Bids for the 2012 Winter Youth Olympics

Overview
- I Winter Youth Olympic Games
- Winner: Innsbruck Runner-up: Kuopio Shortlist: Harbin · Lillehammer

Details
- Committee: IOC
- Election venue: Lausanne

Map of the bidding cities

Important dates
- Bid: June 19, 2008
- Shortlist: August 2008
- Decision: December 12, 2008

Decision
- Winner: Innsbruck (84 votes)
- Runner-up: Kuopio (15 votes)

= Bids for the 2012 Winter Youth Olympics =

The 2012 Winter Youth Olympics (YOG) were an international youth multi-sport event featuring winter events that was planned to complement the Olympic Games. It featured athletes between the ages of 14 and 18.

Four cities entered bids to host the games: Harbin (China), Innsbruck (Austria), Kuopio (Finland), and Lillehammer (Norway). All four cities were selected for the shortlist. As with the selection process for the 2010 Summer Youth Olympics, this list was further pared to two finalists one month prior to the selection date, Innsbruck and Kuopio. It was finally revealed on December 12, 2008, that Innsbruck won the rights to host the Games by a margin of 84 votes to 15.

==Result==
The result, collected by postal vote was revealed by IOC president Jacques Rogge on December 12, 2008:

2012 Youth Winter Olympic Games bid results
| City | NOC Name | Postal votes |
| Innsbruck | Austria | 84 |
| Kuopio | Finland | 15 |

Rogge commented at the announcement, "this is a good decision in that it was obviously the best bid. Innsbruck has lots of assets - the capacity of the city, the experience of the people. It's an icon of winter sports. We are fully aware that this is a very short period, but we are extremely confident that Innsbruck can match the expectations of both the IOC and the athletes, including an attractive culture and education program which is an integral part of the Youth Olympic Games experience."

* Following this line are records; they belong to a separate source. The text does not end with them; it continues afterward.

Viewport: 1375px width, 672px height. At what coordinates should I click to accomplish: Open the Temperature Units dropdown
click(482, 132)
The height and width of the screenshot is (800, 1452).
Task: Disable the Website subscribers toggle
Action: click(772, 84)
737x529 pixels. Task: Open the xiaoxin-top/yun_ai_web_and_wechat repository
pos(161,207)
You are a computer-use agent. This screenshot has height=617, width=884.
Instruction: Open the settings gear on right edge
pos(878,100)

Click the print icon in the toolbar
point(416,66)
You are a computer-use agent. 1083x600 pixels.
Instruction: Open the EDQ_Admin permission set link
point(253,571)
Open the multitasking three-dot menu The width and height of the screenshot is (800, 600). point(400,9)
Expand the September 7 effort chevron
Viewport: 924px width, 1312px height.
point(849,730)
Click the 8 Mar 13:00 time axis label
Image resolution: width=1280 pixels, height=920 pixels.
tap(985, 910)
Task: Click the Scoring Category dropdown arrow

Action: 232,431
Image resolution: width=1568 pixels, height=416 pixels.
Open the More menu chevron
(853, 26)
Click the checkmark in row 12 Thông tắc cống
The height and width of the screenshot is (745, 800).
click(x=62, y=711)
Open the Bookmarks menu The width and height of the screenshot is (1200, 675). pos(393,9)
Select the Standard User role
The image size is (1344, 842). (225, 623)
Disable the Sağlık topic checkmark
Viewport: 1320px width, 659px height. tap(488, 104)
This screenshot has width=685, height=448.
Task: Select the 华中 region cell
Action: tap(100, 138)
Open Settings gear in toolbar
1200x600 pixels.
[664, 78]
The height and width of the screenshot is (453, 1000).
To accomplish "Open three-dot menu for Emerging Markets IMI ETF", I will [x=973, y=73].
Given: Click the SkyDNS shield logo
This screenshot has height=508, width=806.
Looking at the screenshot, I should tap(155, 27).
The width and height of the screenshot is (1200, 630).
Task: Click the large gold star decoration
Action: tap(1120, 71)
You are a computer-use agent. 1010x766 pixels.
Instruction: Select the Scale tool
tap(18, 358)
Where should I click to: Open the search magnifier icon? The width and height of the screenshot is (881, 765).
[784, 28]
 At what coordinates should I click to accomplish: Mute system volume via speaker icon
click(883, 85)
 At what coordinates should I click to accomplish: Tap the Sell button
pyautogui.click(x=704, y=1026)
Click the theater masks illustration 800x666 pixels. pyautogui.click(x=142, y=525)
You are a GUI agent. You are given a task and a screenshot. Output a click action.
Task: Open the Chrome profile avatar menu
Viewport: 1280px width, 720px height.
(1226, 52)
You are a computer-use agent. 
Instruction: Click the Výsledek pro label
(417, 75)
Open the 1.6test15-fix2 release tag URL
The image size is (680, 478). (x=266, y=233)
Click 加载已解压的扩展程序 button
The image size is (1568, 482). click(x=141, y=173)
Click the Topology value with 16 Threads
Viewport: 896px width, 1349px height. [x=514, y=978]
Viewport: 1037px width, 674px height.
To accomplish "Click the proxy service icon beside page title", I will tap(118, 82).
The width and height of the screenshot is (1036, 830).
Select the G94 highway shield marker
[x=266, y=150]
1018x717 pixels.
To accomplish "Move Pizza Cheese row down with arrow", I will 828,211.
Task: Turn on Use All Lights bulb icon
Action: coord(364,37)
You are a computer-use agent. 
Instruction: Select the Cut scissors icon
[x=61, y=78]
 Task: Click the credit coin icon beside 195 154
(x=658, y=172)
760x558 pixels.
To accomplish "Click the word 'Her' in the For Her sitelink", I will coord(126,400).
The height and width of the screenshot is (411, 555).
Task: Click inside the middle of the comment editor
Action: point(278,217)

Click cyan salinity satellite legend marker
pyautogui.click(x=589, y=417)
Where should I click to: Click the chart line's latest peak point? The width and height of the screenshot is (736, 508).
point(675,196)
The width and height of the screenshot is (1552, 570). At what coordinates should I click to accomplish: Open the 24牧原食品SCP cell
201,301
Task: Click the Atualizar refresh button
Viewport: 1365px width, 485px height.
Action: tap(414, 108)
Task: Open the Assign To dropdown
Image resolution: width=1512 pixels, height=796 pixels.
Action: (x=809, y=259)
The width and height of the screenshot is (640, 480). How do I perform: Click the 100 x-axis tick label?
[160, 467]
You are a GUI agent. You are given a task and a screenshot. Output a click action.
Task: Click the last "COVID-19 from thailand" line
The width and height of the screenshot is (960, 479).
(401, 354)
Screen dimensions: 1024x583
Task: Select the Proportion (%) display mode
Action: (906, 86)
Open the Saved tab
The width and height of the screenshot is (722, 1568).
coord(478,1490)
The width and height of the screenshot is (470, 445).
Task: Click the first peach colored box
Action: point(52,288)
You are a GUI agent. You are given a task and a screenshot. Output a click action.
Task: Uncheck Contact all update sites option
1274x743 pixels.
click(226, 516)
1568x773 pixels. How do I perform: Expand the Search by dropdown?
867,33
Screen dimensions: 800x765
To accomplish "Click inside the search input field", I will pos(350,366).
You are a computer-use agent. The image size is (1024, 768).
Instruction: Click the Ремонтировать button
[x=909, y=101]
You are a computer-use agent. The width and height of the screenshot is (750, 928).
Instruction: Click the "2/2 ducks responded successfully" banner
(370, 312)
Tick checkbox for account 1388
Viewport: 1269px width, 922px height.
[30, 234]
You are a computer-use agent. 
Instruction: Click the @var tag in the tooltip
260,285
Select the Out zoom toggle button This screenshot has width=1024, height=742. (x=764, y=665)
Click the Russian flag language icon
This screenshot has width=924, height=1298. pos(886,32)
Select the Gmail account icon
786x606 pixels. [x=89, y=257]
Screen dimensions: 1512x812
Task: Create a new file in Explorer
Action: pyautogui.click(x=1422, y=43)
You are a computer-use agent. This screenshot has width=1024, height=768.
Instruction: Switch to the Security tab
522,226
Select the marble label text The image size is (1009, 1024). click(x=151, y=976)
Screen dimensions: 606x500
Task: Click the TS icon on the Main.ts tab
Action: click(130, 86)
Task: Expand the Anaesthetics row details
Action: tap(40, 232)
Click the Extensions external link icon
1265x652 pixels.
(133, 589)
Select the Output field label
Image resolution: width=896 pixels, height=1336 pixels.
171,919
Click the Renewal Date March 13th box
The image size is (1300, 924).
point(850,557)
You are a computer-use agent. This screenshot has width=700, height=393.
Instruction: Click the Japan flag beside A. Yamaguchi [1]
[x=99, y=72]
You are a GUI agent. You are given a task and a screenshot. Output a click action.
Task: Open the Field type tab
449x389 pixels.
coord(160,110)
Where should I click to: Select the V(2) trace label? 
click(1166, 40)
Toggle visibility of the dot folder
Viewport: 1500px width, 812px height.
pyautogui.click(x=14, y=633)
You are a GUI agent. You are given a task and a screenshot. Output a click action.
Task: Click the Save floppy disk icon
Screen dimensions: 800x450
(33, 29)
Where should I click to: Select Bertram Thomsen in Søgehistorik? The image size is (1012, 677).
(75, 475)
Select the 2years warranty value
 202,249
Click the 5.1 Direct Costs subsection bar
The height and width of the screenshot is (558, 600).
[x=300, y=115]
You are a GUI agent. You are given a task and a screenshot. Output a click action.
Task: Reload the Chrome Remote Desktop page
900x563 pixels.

Rogge's comments indicated Austria's recent bid history may have also affected votes: "It's something nice for Austria. They bid twice for Salzburg and now they are getting Innsbruck. I think this is good."

==Games expectations==
The winter version will last a maximum of nine days, with the first edition taking place in early 2012. The IOC expects around 970 athletes and 580 officials at the winter games. Estimated cost for the game are currently $15 million-$20 million. The IOC states the program will include the seven sports found in the program of the Sochi 2014 Winter Olympics. Similar to the Summer edition, a limited number of disciplines will be offered, and sports of particular interest to the youth will be included.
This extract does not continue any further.